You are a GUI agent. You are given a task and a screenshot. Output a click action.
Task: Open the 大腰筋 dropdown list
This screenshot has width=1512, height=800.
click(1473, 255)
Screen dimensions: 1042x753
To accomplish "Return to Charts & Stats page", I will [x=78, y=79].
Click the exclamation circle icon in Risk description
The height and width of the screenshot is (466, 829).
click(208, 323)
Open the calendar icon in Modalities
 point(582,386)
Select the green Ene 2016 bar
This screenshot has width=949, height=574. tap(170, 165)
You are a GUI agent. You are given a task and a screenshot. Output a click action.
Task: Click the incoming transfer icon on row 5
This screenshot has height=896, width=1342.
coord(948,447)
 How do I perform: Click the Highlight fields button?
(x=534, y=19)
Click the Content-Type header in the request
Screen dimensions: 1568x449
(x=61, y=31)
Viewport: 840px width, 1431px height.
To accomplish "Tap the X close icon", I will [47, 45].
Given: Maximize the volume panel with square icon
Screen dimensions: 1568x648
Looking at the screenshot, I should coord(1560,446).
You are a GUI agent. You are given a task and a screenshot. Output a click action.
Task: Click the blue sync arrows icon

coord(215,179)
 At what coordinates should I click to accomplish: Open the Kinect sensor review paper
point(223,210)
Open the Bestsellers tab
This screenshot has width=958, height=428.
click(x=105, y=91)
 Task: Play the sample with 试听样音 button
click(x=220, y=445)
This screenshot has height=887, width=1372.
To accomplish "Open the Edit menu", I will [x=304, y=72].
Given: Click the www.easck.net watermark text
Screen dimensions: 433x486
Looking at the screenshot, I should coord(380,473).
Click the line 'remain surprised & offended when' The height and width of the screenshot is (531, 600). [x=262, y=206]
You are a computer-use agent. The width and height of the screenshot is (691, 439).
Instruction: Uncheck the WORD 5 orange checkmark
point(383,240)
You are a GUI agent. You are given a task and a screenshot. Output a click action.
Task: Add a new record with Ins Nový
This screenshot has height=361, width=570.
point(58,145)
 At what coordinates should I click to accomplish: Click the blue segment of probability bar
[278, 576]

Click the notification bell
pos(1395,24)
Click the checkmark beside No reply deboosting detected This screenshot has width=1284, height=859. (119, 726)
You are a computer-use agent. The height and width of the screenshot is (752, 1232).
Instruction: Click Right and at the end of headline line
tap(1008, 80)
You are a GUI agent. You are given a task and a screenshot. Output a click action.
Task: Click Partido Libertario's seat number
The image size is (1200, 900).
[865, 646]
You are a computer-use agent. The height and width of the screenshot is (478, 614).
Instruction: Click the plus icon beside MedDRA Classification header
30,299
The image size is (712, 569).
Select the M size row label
============================================================
* _Your goal_
Line by line, repeat everything in the records verbatim.

* _Reply_
You are a GUI agent. You are given a task and a screenshot. Output a click action.
Task: Open the 大腰筋 dropdown list
This screenshot has width=1512, height=800.
click(1473, 255)
Screen dimensions: 1042x753
To accomplish "Return to Charts & Stats page", I will [x=78, y=79].
Click the exclamation circle icon in Risk description
The height and width of the screenshot is (466, 829).
click(208, 323)
Open the calendar icon in Modalities
 point(582,386)
Select the green Ene 2016 bar
This screenshot has width=949, height=574. tap(170, 165)
You are a GUI agent. You are given a task and a screenshot. Output a click action.
Task: Click the incoming transfer icon on row 5
This screenshot has height=896, width=1342.
coord(948,447)
 How do I perform: Click the Highlight fields button?
(x=534, y=19)
Click the Content-Type header in the request
Screen dimensions: 1568x449
(x=61, y=31)
Viewport: 840px width, 1431px height.
To accomplish "Tap the X close icon", I will [47, 45].
Given: Maximize the volume panel with square icon
Screen dimensions: 1568x648
Looking at the screenshot, I should coord(1560,446).
You are a GUI agent. You are given a task and a screenshot. Output a click action.
Task: Click the blue sync arrows icon

coord(215,179)
 At what coordinates should I click to accomplish: Open the Kinect sensor review paper
point(223,210)
Open the Bestsellers tab
This screenshot has width=958, height=428.
click(x=105, y=91)
 Task: Play the sample with 试听样音 button
click(x=220, y=445)
This screenshot has height=887, width=1372.
To accomplish "Open the Edit menu", I will [x=304, y=72].
Given: Click the www.easck.net watermark text
Screen dimensions: 433x486
Looking at the screenshot, I should coord(380,473).
Click the line 'remain surprised & offended when' The height and width of the screenshot is (531, 600). [x=262, y=206]
You are a computer-use agent. The width and height of the screenshot is (691, 439).
Instruction: Uncheck the WORD 5 orange checkmark
point(383,240)
You are a GUI agent. You are given a task and a screenshot. Output a click action.
Task: Add a new record with Ins Nový
This screenshot has height=361, width=570.
point(58,145)
 At what coordinates should I click to accomplish: Click the blue segment of probability bar
[278, 576]

Click the notification bell
pos(1395,24)
Click the checkmark beside No reply deboosting detected This screenshot has width=1284, height=859. (119, 726)
You are a computer-use agent. The height and width of the screenshot is (752, 1232).
Instruction: Click Right and at the end of headline line
tap(1008, 80)
You are a GUI agent. You are given a task and a screenshot. Output a click action.
Task: Click Partido Libertario's seat number
The image size is (1200, 900).
[865, 646]
You are a computer-use agent. The height and width of the screenshot is (478, 614).
Instruction: Click the plus icon beside MedDRA Classification header
30,299
The image size is (712, 569).
Select the M size row label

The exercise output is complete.